It will be a shame to miss something which in reality is much more important than a hype against a shot which will "save" you from 2 weeks of sneezing.

Here it is:

The first HIV vaccine trial in Jamaica has begun with 24 persons who have volunteered to be tested from an experimental vaccine. Beginning today, The Sunday Gleaner will carry a diary of persons participating in the study. Dr. Peter Figueroa, chief of epidemiology and AIDS at the Ministry of Health, said it was not possible for persons to contract HIV or develop AIDS from the experimental vaccine. "I must stress that it is not possible to get HIV infection or develop AIDS from experimental vaccines< because they are not made from live HIV, killed HIV (or) weakened HIV or infected cells," he stated

"I know persons infected with the (HIV) virus and even someone who is deliberately spreading it. I want to help in the fight against HIV and AIDS." These are just a few of the reasons Onielgave for participating in the HIV vaccine trials that are now being conducted by the Ministry of Health.

Oniel, who is a 32-year-old self-employed father of two children, said he heard about the HIV vaccine trials from his neighbour who was participating in a similar study at Comprehensive Health Centre.

"I decided to go there to hear more about it. After hearing the information about the vaccine and also the state of HIV in the world, I gladly decided to volunteer," he explained.

A world with no HIV

"I volunteered because I want to help others. The disease is getting out of hand - things are bad. I want to help in the fight against HIV and AIDS. I would like to be around to see a world with no HIV," Oniel continued.

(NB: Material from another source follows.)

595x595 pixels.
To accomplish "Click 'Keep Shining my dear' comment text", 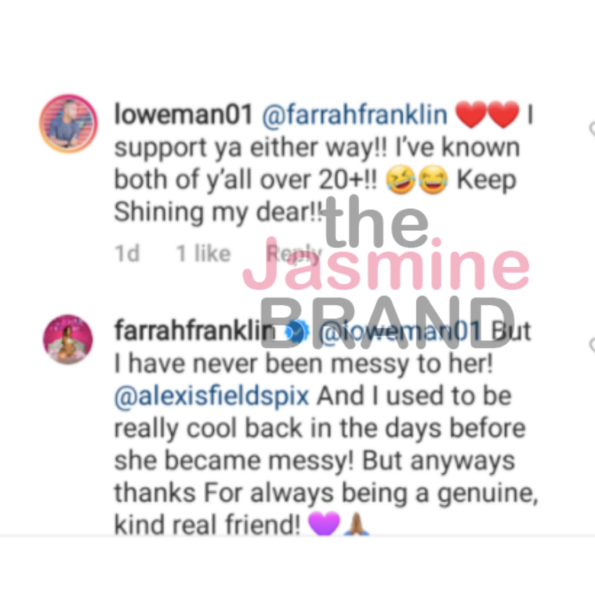I will [315, 196].
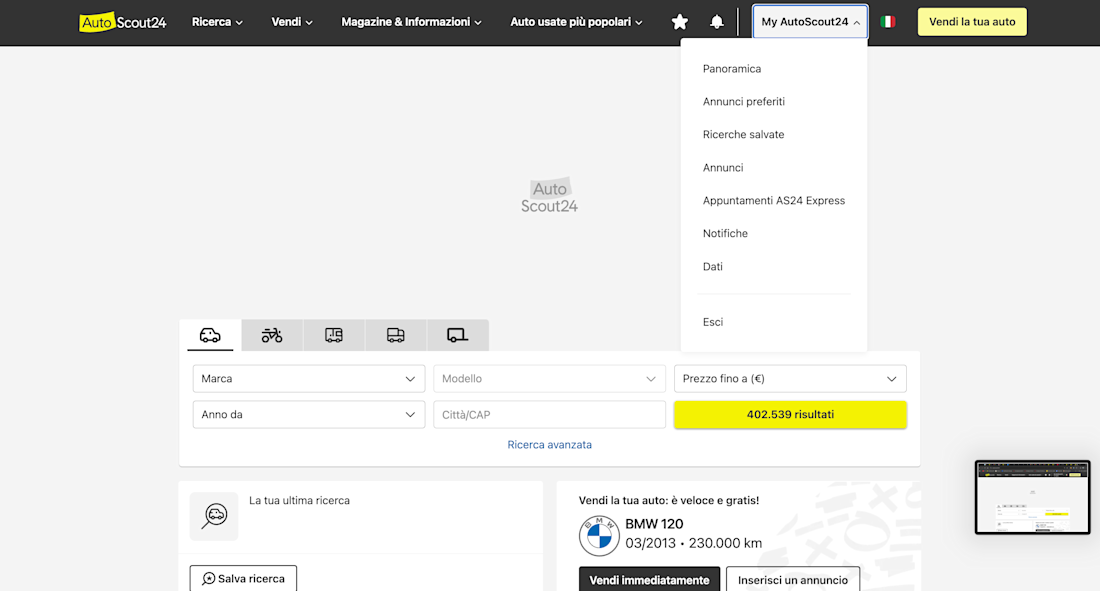Click Esci to log out

[x=713, y=322]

And if that is not enough motivation, he said his young niece and others in her age group also inspired him to become a participant in the trials.

"I am doing it for the younger generation, I would like them to grow up in a world free of HIV," he continued.

But while Oniel is confident about his choice, how did his family react to his decision?

"I told all my family members and my friends about my decision to volunteer, but when I tried to get some of them to think about participating, they were willing but afraid. They said they were afraid of the needles that would be used to take blood. Some were afraid to have their HIV test done which would determine if they could participate, as only HIV-negative people can volunteer. My 12-year-old daughter, who was reading about HIV on the Internet, said she wanted to volunteer too but I told her that she was too young as only persons between the ages of 18 and 50 can volunteer," Oniel stated.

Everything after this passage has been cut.